- **Consigne**: Réécrivez le passage du texte sur la marche ultra légère qui commence aux mots "En effet, c'est" et s'arrête après "(important, cette relation).", en substituant "matériel" à "matos".
──────── Texte
Nan mais sérieusement il me semblait important de souligner la discipline de remise en cause.
C'est là que ça devient intéressant il me semble.
En effet, c'est là que cela devient intéressant, parce que c'est là justement que - à mon avis - la théorie du gros se démarque effectivement de la "discipline" de la marche ultra légère.
La théorie du gros, n'est pas du tout de moi, mais voici
comment je la perçois : j'ai du matos costaud, avec lequel je peux affronter un large éventail de conditions difficiles, sans me prendre la tête ni lors de la préparation de la sortie, ni pendant celle-ci.
Théoriquement, j'ai conscience que ma mobilité n'est pas optimale. À noter que la théorie du gros n'implique ni une surabondance de matos, ni un sac excessivement lourd par rapport au bonhomme (important, cette relation).
Remise en cause : Il n'y aura vraisemblablement de remise en cause que lorsque le poids du sac - par rapport au bonhomme deviendra vraiment un problème - soit parce que le bonhomme faiblit, soit parce que le sac s'alourdit de nourriture (autonomie sur plusieurs jours) ou d'équipement "extra" en vue d'une activité connexe.
La philosophie mul - le U étant pris au sérieux par les "anorexiques du portage" :
J'aime compter les grammes longtemps avant chaque sortie.
Théoriquement, j'ai conscience que ma marge de sécurité est réduite, sinon ténue, et, en cours de sortie, je ré-évalue sans cesse cette marge de sécurité par rapport à moi-même et par rapport aux circonstances.
Remise en cause : voir
"Réflexion sur l'effet yoyo" de peyo, ou encore
Stupid light d'Andrw Skurka. Plus prosaïquement, la recherche de la légèreté s'arrête et fait demi-tour "item par item", quand on se rend compte à l'expérience que tel ou tel équipement léger ne fait pas l'affaire. Exemple : j'ai payé bien cher quelques sardinnes en titane, avant de revenir à l'alu ... Bon, il est malheureusement des économies de poids qui chaque année font des morts de froid ... mais en principe il s'agit surtout d'inconscients mal informés ... ou de "risque-tout", surtout parmi les alpinistes adeptes de la course légère et rapide (engagée, ils appellent cela).
Théoriquement 1. La perte de mobilité est un handicap, mais, en pratique il y a adaptation : avec un sac plus lourd, on fait naturellement un peu plus attention où on met les pieds. Ceci dit, le poids du sac doit toujours être mis en relation avec le poids du bonhomme, et avec sa condition physique : aux alentours de 80-90 kg de poids total, une "surcharge" de 4 kg ne représente que 5% de la masse d'inertie ... C'est pratiquement négligeable auprès d'une personne "bien charpentée" : Olivier ne s'est pas senti handicapé par son sac lourd au début de sa traversée de l'Islande. Pas plus que les aventuriers qui ont traversé l'Alaska en autonomie complète par la diagonale du vide.
────────────────
──────── Lignes
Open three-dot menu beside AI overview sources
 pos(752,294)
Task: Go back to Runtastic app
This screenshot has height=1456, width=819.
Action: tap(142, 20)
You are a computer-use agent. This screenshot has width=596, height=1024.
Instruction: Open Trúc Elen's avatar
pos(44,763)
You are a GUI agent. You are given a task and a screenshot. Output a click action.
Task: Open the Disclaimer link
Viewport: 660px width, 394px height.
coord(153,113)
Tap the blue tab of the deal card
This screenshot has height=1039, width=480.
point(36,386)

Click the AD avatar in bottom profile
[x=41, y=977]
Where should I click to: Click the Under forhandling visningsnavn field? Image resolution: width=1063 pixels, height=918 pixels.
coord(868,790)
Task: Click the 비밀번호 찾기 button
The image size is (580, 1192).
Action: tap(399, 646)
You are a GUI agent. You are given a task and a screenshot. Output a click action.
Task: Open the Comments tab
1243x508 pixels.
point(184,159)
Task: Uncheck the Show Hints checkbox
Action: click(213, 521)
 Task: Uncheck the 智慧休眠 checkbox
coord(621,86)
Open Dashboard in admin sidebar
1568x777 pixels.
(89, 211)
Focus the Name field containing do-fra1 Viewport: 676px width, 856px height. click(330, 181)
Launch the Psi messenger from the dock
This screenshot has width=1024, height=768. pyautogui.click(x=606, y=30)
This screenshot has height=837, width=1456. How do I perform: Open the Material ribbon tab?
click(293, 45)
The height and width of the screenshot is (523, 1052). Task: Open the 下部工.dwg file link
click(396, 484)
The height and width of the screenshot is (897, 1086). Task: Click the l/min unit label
────────────────
- **Résultat**:
En effet, c'est là que cela devient intéressant, parce que c'est là justement que - à mon avis - la théorie du gros se démarque effectivement de la "discipline" de la marche ultra légère.
La théorie du gros, n'est pas du tout de moi, mais voici
comment je la perçois : j'ai du matériel costaud, avec lequel je peux affronter un large éventail de conditions difficiles, sans me prendre la tête ni lors de la préparation de la sortie, ni pendant celle-ci.
Théoriquement, j'ai conscience que ma mobilité n'est pas optimale. À noter que la théorie du gros n'implique ni une surabondance de matériel, ni un sac excessivement lourd par rapport au bonhomme (important, cette relation).